==== Given information

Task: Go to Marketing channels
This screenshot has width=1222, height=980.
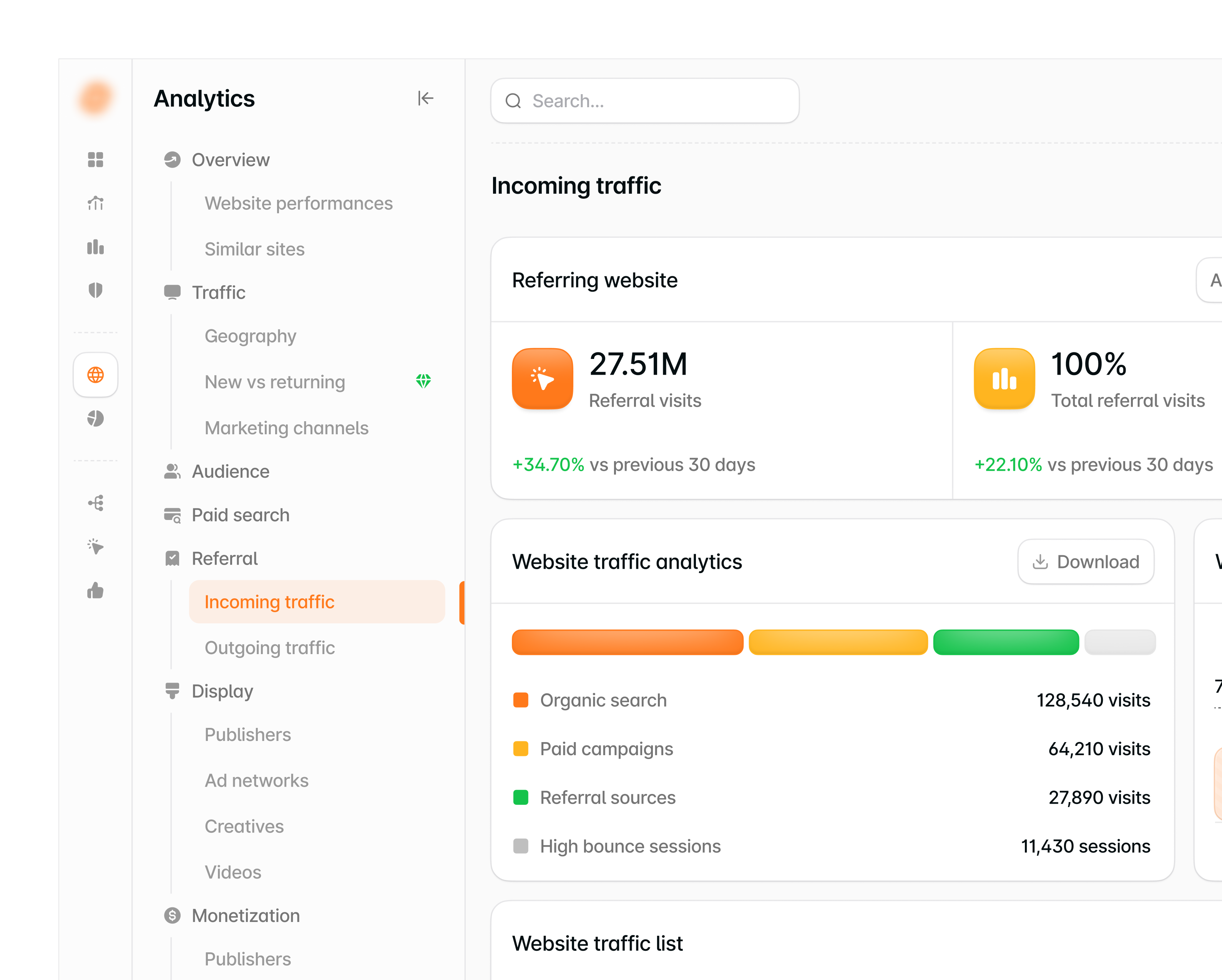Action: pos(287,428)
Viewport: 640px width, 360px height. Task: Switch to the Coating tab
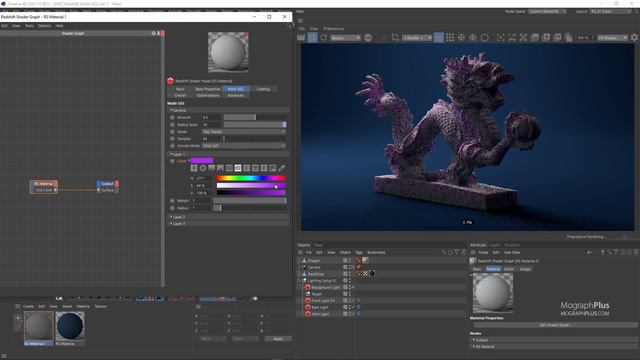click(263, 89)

========

**Task description**
Repeat the data word for word. Skip the pictures.

**Exercise answer**
Task: Go to Marketing channels
This screenshot has width=1222, height=980.
Action: pos(287,428)
Viewport: 640px width, 360px height. Task: Switch to the Coating tab
click(263, 89)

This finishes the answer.